By Kirell Lakhman
The FDA has given Quest Diagnostics’ Focus business an emergency-use authorization to offer its real-time PCR-based 2009 H1N1 influenza test to high-complexity labs in the US, Quest said today.
The lab-developed test differentiates the pandemic virus from seasonal human influenza A by targeting two separate regions of the hemagglutinin gene of the virus. Turnaround time for reporting results is typically within 24 hours of receipt of specimen.
It is the first to qualitatively detect RNA of the strain in nasal or nasopharyngeal specimens, and is the first commercially developed test to be given an FDA emergency-use authorization.
Public-health labs in the US may employ CDC's rRT-PCR test, which the FDA authorized for emergency use in April. Public health labs may also use the CDC test to determine if certain high-risk patients who test positive for influenza A virus by commercial tests happen to be infected with H1N1.
Focus Diagnostics in May launched the test to help “offload an expected backlog” of testing from public health lab. Its Cypress, Calif., lab is currently the only facility performing the test, though Quest is currently validating the assay at “a number” of its CLIA high-complexity labs in the US “capable of performing the test in compliance with the emergency use authorization.”
At Focus, “orders placed by physicians for patients suspected of being infected with the 2009 H1N1 influenza virus increased dramatically before peaking in late June,” Quest said in a statement. “While test volume has since declined, it remains more than 30 times higher than the company's typical rate of influenza virus testing in July.”

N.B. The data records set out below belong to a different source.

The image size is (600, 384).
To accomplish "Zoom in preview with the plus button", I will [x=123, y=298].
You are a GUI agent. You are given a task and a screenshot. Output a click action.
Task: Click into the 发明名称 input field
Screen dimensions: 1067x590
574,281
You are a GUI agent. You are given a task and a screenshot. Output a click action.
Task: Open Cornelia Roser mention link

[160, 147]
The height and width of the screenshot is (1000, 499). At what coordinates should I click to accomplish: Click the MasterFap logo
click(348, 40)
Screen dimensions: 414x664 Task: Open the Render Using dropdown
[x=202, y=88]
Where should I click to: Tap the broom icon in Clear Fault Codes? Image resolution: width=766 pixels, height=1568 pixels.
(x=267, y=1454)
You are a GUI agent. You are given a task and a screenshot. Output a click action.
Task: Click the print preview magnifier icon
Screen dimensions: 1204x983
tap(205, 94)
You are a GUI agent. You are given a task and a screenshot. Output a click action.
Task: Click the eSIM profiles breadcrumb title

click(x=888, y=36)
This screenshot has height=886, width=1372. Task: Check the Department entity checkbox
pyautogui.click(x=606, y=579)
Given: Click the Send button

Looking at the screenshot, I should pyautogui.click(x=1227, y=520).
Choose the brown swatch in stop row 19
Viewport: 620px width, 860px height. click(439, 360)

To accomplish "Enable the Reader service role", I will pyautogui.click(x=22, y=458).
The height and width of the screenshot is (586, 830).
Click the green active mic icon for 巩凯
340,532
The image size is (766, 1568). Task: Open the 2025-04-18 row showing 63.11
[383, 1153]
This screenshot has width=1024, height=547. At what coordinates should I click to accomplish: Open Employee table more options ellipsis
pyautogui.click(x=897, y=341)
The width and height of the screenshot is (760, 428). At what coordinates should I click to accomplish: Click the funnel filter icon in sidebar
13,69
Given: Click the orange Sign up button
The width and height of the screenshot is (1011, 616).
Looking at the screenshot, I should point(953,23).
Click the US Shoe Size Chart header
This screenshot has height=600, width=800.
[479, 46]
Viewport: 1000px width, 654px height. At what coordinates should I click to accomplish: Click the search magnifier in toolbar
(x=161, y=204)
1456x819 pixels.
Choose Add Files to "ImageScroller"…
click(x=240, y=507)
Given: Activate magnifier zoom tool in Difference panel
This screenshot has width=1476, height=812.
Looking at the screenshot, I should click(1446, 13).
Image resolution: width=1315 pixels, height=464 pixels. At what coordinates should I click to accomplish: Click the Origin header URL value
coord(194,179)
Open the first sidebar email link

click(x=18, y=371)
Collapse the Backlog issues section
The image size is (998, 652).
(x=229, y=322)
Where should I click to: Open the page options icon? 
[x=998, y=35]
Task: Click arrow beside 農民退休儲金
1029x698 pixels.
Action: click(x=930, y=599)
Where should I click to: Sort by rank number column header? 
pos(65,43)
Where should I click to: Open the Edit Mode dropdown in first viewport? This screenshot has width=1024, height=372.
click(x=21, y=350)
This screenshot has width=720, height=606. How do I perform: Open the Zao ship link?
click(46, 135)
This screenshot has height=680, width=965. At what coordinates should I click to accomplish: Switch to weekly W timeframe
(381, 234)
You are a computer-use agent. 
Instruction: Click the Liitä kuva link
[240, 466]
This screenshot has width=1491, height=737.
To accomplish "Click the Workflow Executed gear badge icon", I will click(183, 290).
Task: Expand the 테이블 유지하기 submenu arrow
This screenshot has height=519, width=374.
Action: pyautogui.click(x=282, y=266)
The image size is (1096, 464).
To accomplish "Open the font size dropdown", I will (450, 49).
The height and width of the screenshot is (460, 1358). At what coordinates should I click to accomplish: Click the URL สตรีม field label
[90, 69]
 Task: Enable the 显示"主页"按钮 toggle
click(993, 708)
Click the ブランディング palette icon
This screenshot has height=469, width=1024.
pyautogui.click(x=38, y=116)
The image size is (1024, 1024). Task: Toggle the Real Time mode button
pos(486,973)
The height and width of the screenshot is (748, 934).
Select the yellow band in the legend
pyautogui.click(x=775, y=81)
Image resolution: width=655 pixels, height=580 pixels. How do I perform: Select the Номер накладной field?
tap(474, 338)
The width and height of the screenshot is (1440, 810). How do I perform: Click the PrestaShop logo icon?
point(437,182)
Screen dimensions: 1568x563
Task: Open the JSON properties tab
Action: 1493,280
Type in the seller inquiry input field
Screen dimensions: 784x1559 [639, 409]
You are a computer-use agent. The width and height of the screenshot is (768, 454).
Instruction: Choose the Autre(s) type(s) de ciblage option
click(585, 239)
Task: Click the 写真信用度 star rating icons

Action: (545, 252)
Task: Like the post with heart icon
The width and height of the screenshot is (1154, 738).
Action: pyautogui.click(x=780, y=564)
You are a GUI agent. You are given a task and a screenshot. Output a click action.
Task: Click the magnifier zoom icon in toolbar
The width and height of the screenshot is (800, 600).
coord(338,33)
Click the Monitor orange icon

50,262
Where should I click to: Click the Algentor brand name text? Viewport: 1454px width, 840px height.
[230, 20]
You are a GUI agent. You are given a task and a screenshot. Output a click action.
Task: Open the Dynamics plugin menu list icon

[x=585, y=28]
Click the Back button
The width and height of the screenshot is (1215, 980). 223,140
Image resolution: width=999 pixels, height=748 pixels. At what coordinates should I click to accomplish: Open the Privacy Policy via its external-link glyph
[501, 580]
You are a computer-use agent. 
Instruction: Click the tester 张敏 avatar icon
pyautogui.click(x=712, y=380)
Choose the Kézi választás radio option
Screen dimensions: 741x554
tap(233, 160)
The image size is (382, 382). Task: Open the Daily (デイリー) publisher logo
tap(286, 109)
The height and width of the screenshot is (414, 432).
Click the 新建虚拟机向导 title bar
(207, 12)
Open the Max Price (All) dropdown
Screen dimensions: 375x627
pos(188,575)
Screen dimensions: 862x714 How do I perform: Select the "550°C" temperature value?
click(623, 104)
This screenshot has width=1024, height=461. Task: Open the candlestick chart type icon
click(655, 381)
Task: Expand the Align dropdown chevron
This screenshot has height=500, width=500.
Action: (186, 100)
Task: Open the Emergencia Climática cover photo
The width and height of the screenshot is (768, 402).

Of the samples tested positive for H1N1, approximately 75 percent came from patients aged five to 20 years, which suggests Quest’s data “are consistent with CDC data suggesting that this pandemic flu virus is disproportionately affecting children and young adults, as compared to older adults," Jay Lieberman, medical director, Focus Diagnostics, said in the statement.
The data also showed that 49 percent were seen in adults aged 21 to 40 years; 36 percent came from adults aged 41 to 60, and 14 percent came from those aged 61 to 80.